Moods

[COUP DE COEUR] Toujours à la quête d’une belle note, Jérémy Bruger poursuit son parcours de leader dans « Moods », un troisième opus réalisé entre amis, hommage à ses inspirations les plus profondes.

L’originaire du Havre remet ses talents de musicien au service d’une nouvelle aventure. Au-delà d’un hommage donné au jazz qui l’amène à remplir les clubs parisiens depuis des années, cet album s’inscrit dans une productivité régulière du musicien, revenant à peu près tous les trois ans avec un projet. 2013 pour « Jubilation », 2016 pour « Reflections », place maintenant à 2020 avec « Moods », qui grâce à la batterie de Mourad Benhammou et la contrebasse de Raphael Dever, propose un équilibre particulier entre « tradition du jazz »  et « des choses beaucoup plus contemporaines », évoqué par Jérémy Bruger lors d’un entretien fin janvier sur Ouest Track Radio.
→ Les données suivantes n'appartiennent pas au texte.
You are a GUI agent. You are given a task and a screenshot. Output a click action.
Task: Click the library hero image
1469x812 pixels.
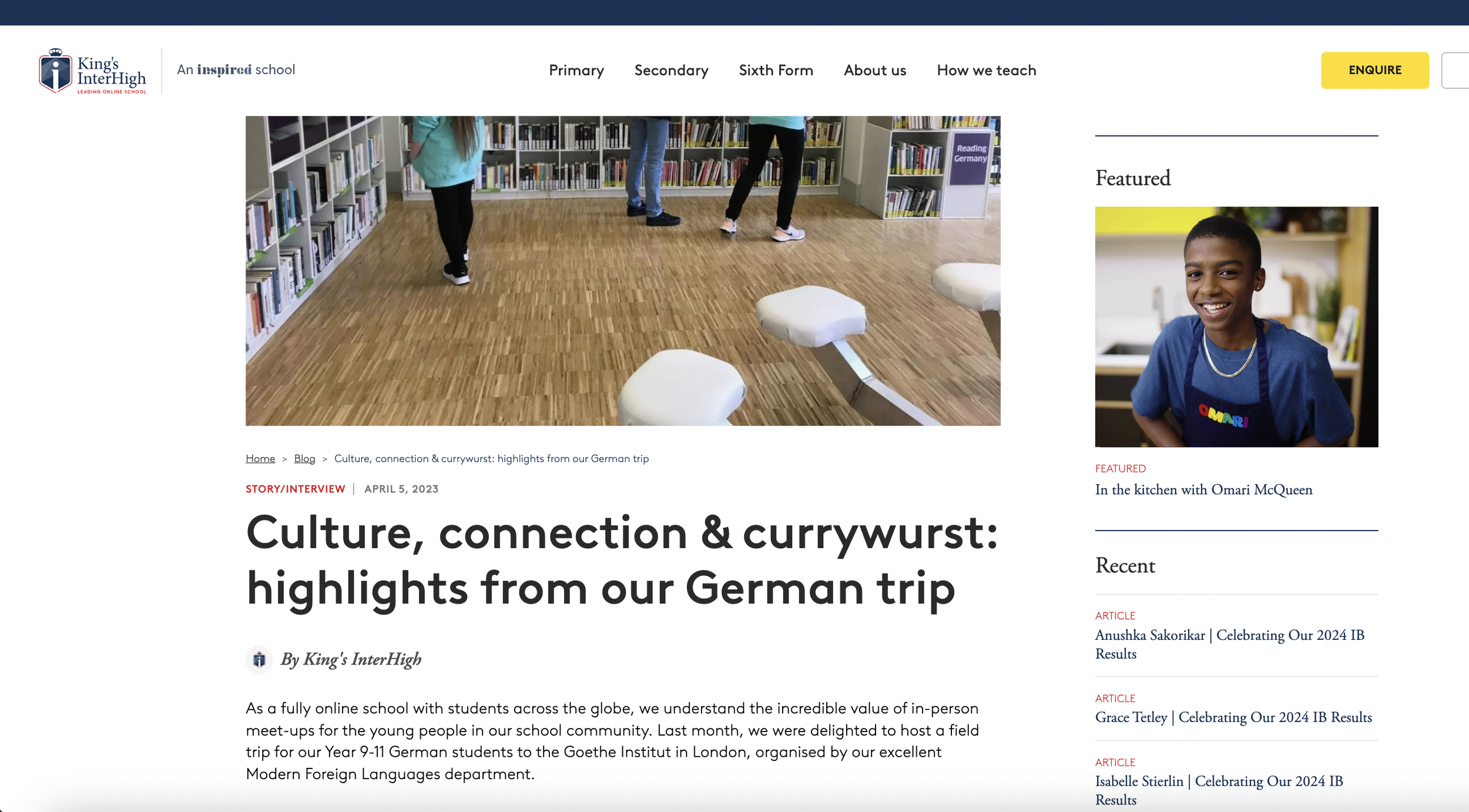pyautogui.click(x=623, y=270)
Habitué à rendre hommage à ses pairs dans ses deux précédents disques, Jérémy Bruger assemble pour la première fois des compositions personnelles à des reprises de ses standards, de George Gershwin à Hank Jones. Décidé à intégrer son identité musicale dans ce projet plus personnel, le trio nous invite à profiter des nombreuses atmosphères du disque à l’écoute de « Things Are Coming », premier morceau positif, caractérisé par le swing du piano/contrebasse allié à une batterie réglée au dixième près. Une ambiance parmi d’autres : On peut profiter de la tendresse de « Sucrier Velours » de Duke Ellington (version Jérémy Bruger), de l’énergie de « Go! », ou de « Together Again »,fond idéal pour d’heureuses retrouvailles. On le sent dans ce disque, Jérémy Bruger se lâche et joue sa propre musique, en associant ses talents de créateur à une culture musicale cultivée très tôt.

Dès sa jeunesse, son intérêt pour le jazz est présent, mais aux côtés d’autres sonorités. Dans la maison familiale, les mélodies de Count Basie s’incorporent aux poèmes de Brassens, la guitare de Santana, et le mambo de Pérez Prado, pour n’en citer qu’une poignée. Ouvert à tous les genres, Jérémy Bruger s’inscrit dans la lignée des musiciens qu’il admire en donnant corps et âme au quatrième art : Des concerts, des rencontres, et des collaborations aux côtés de Gilad Atzmon ou Fakear témoignent de sa polyvalence, une polyvalence reconnaissable dans le jeu incisif et énergique proposé dans « Moods ». Une belle surprise pour les danseurs qui nous liront.

Du swing au vieux blues nonchalant, « Moods » s’adapte aux humeurs du quotidien grâce une richesse sonore offerte par un trio exaltant. Une histoire d’amitié au service de la musique que l’on vous recommande.